(Saved entries)
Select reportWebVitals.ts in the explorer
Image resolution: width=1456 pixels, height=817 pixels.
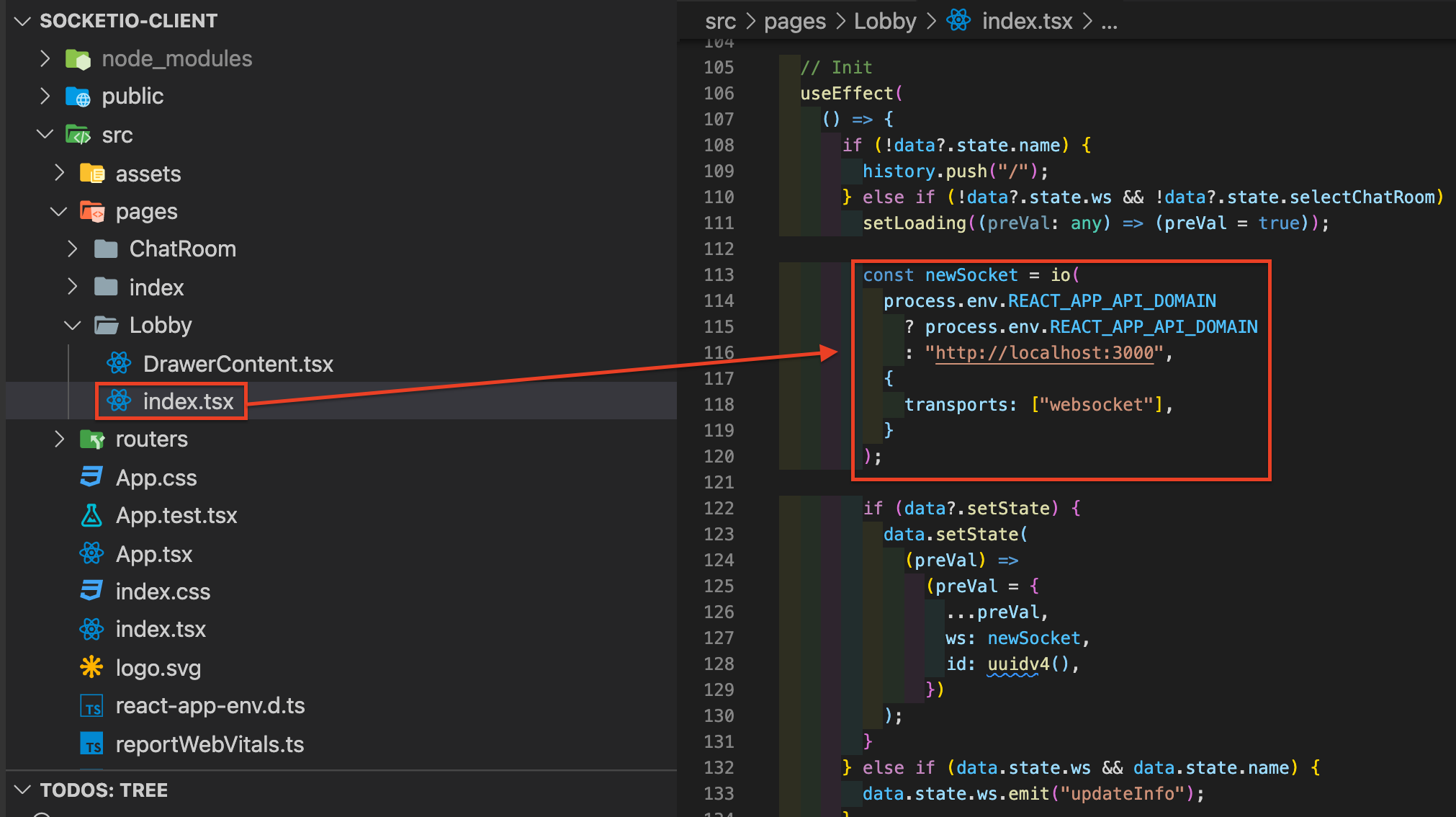point(210,744)
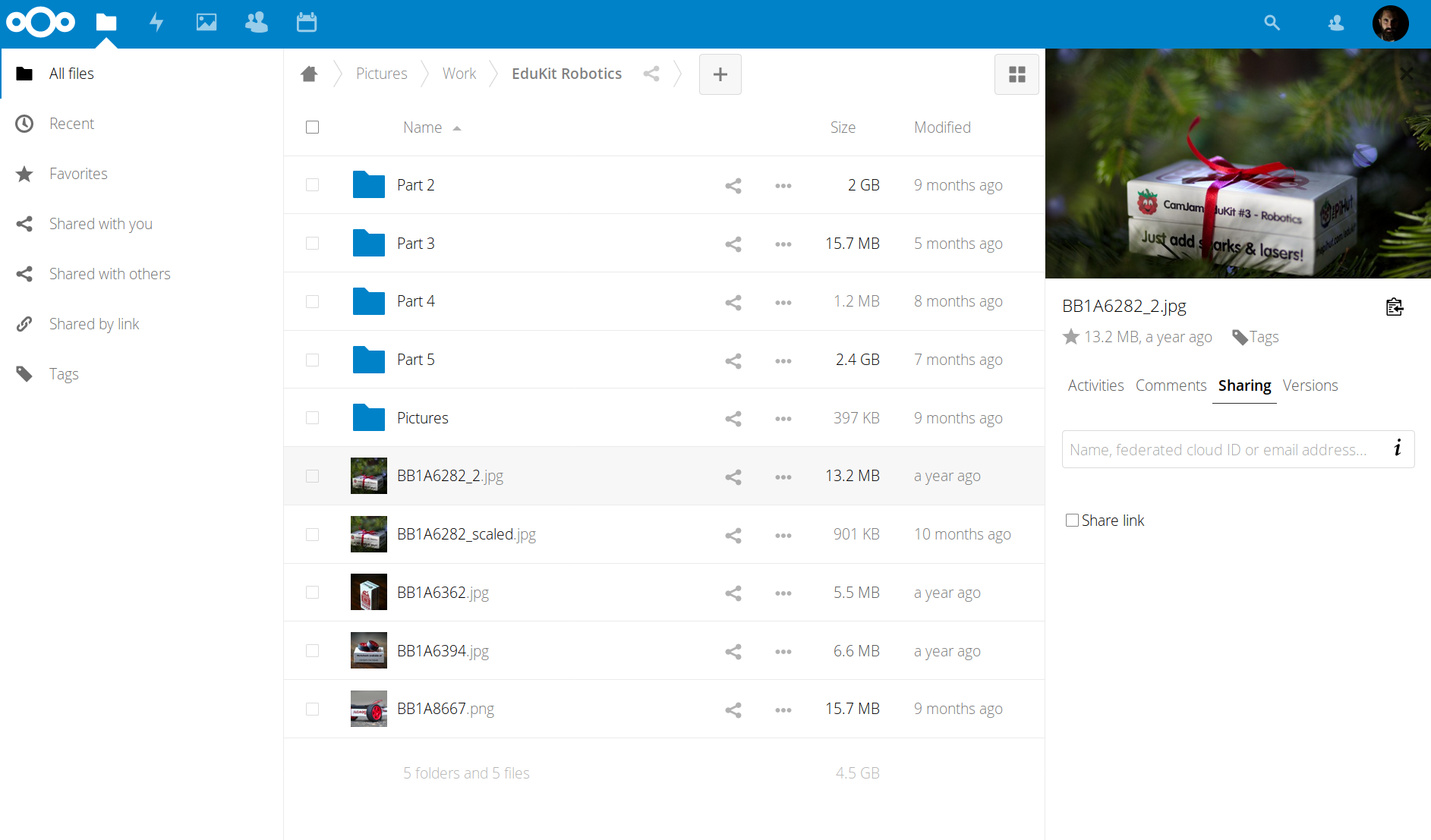Image resolution: width=1431 pixels, height=840 pixels.
Task: Switch to the Comments tab
Action: (x=1171, y=385)
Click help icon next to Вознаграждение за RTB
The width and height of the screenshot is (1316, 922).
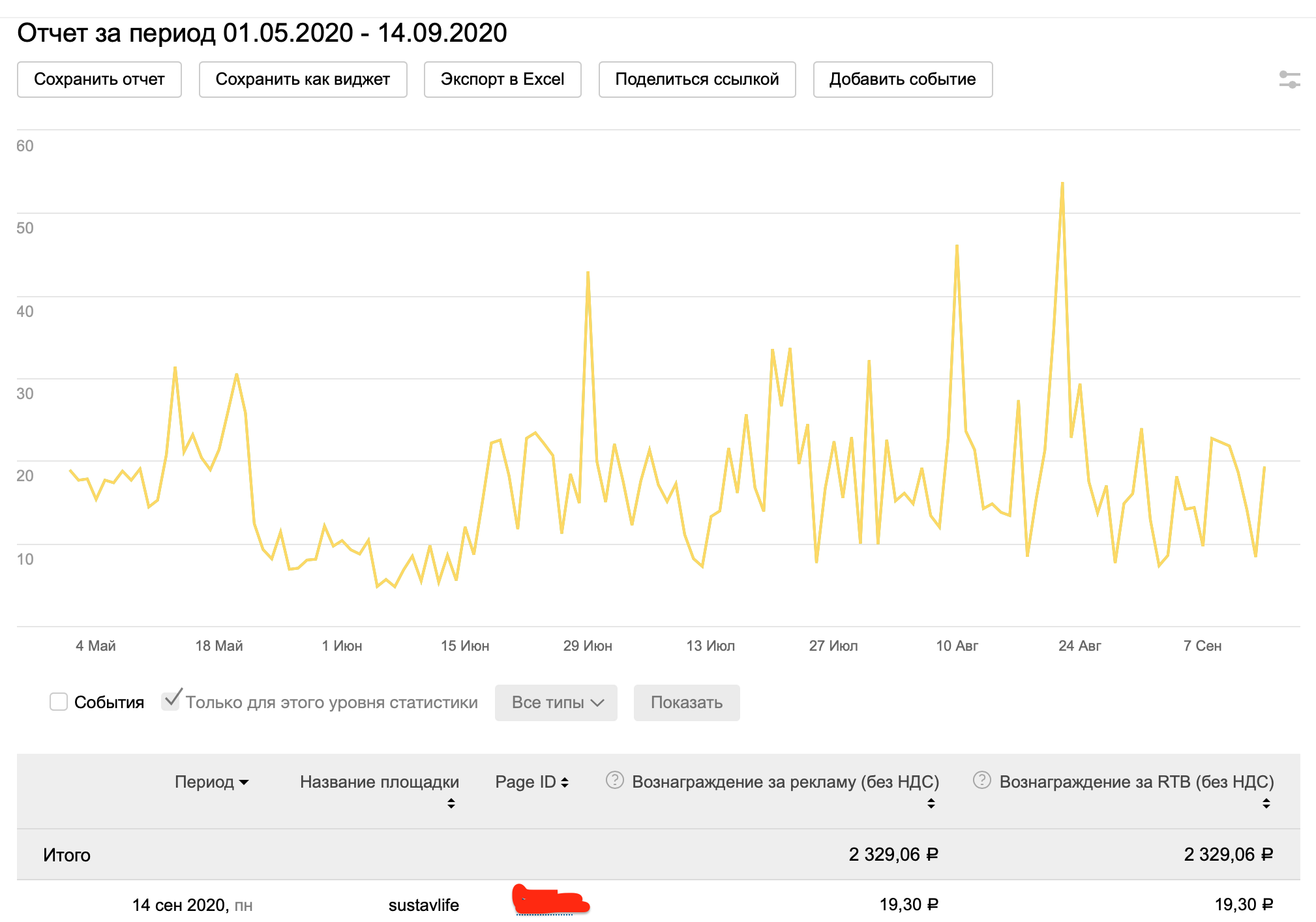(981, 780)
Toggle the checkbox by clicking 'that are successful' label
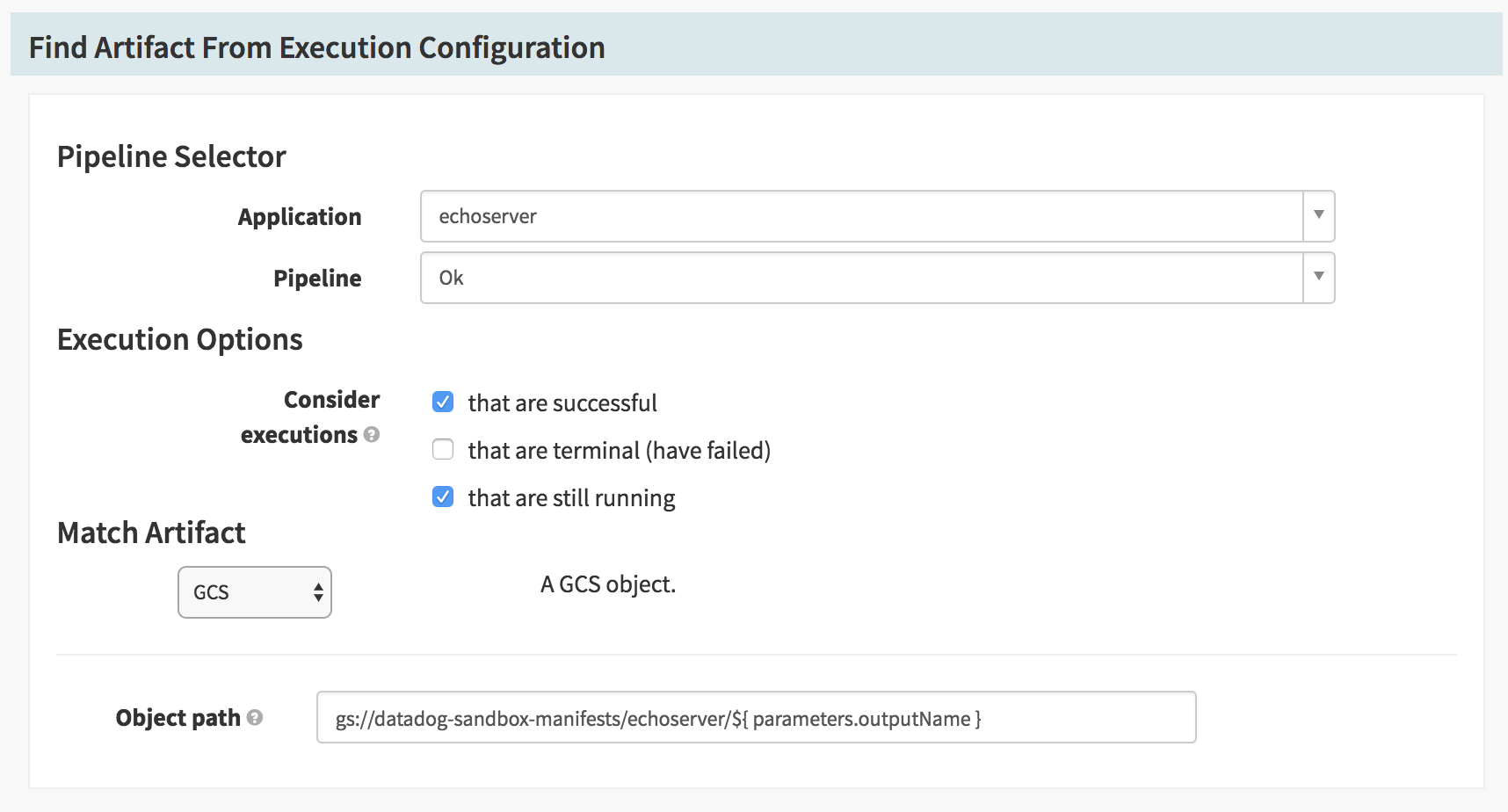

Task prompt:
For this exercise, transcribe the data above line by line, exactly, with pictures omitted.

Exercise output:
Select reportWebVitals.ts in the explorer
Image resolution: width=1456 pixels, height=817 pixels.
point(210,744)
Image resolution: width=1431 pixels, height=840 pixels.
Task: Switch to the Comments tab
Action: (x=1171, y=385)
Click help icon next to Вознаграждение за RTB
The width and height of the screenshot is (1316, 922).
(981, 780)
Toggle the checkbox by clicking 'that are successful' label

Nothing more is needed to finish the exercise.